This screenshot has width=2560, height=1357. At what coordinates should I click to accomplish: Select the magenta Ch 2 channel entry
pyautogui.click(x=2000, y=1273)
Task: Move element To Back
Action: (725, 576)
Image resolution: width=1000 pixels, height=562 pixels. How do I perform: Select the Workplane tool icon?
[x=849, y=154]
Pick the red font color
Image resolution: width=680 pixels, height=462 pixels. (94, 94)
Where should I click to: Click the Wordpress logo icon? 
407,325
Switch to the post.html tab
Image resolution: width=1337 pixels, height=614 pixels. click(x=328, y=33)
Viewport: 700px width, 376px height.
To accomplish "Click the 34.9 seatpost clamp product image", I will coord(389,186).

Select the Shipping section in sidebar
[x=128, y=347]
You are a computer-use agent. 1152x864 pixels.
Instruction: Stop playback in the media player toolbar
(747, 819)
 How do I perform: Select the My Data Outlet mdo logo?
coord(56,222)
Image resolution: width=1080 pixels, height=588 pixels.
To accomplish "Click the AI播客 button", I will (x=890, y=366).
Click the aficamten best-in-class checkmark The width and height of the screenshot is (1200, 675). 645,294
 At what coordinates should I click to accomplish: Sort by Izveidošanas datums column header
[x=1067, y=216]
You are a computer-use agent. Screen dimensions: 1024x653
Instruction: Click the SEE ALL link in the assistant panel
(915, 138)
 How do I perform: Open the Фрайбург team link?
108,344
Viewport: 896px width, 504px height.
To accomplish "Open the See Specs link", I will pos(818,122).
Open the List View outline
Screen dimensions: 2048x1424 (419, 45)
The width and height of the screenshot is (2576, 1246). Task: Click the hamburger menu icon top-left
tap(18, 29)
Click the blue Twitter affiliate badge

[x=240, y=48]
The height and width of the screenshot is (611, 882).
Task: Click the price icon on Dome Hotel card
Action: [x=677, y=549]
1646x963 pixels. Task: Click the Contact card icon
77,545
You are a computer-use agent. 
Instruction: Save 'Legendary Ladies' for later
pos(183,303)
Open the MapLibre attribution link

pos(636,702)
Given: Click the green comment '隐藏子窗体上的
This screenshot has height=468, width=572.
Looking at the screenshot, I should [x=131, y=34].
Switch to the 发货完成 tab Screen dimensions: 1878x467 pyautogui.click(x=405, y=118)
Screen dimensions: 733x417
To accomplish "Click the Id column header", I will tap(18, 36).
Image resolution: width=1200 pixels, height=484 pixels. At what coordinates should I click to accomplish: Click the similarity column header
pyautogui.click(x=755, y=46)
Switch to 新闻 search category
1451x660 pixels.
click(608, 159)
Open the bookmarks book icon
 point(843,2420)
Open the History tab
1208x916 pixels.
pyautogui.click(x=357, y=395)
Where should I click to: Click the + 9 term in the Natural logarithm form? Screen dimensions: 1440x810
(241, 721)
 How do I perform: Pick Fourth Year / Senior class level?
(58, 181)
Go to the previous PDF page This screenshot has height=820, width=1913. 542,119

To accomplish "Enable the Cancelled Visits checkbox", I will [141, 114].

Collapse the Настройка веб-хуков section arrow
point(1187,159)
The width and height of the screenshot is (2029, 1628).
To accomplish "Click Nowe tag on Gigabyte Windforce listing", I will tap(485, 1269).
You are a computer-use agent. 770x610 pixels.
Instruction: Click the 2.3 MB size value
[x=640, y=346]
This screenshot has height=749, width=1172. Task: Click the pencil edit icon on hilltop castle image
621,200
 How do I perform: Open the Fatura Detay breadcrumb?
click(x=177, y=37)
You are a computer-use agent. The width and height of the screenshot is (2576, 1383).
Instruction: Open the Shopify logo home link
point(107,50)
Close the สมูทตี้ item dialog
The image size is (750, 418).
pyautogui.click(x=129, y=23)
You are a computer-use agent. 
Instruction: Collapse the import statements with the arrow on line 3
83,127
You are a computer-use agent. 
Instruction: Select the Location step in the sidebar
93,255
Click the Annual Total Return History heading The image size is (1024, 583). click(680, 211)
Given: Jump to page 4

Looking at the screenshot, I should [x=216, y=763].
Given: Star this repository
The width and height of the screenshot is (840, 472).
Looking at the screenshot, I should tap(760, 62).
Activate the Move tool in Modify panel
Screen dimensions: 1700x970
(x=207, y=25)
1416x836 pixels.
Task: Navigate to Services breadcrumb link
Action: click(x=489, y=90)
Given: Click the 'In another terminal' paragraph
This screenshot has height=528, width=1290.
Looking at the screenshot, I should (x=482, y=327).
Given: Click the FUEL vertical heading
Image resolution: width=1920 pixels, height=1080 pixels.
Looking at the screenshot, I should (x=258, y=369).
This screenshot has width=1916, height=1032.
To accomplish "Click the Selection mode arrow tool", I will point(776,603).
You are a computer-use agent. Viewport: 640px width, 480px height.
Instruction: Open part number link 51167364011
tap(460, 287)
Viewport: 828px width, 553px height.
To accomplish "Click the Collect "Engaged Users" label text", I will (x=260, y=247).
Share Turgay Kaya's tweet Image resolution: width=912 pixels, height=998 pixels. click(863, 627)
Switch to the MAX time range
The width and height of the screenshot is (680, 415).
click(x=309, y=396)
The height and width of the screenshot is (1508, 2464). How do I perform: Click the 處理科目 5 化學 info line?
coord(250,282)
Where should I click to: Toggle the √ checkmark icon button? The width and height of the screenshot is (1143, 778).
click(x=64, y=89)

● SHORT PROBLEM
Quote the lines above word for word, starting with the line containing "Open the MapLibre attribution link" and ending with the line containing "will [141, 114].".

● CORRECT ANSWER
Open the MapLibre attribution link

pos(636,702)
Given: Click the green comment '隐藏子窗体上的
This screenshot has height=468, width=572.
Looking at the screenshot, I should [x=131, y=34].
Switch to the 发货完成 tab Screen dimensions: 1878x467 pyautogui.click(x=405, y=118)
Screen dimensions: 733x417
To accomplish "Click the Id column header", I will tap(18, 36).
Image resolution: width=1200 pixels, height=484 pixels. At what coordinates should I click to accomplish: Click the similarity column header
pyautogui.click(x=755, y=46)
Switch to 新闻 search category
1451x660 pixels.
click(608, 159)
Open the bookmarks book icon
 point(843,2420)
Open the History tab
1208x916 pixels.
pyautogui.click(x=357, y=395)
Where should I click to: Click the + 9 term in the Natural logarithm form? Screen dimensions: 1440x810
(241, 721)
 How do I perform: Pick Fourth Year / Senior class level?
(58, 181)
Go to the previous PDF page This screenshot has height=820, width=1913. 542,119

To accomplish "Enable the Cancelled Visits checkbox", I will [141, 114].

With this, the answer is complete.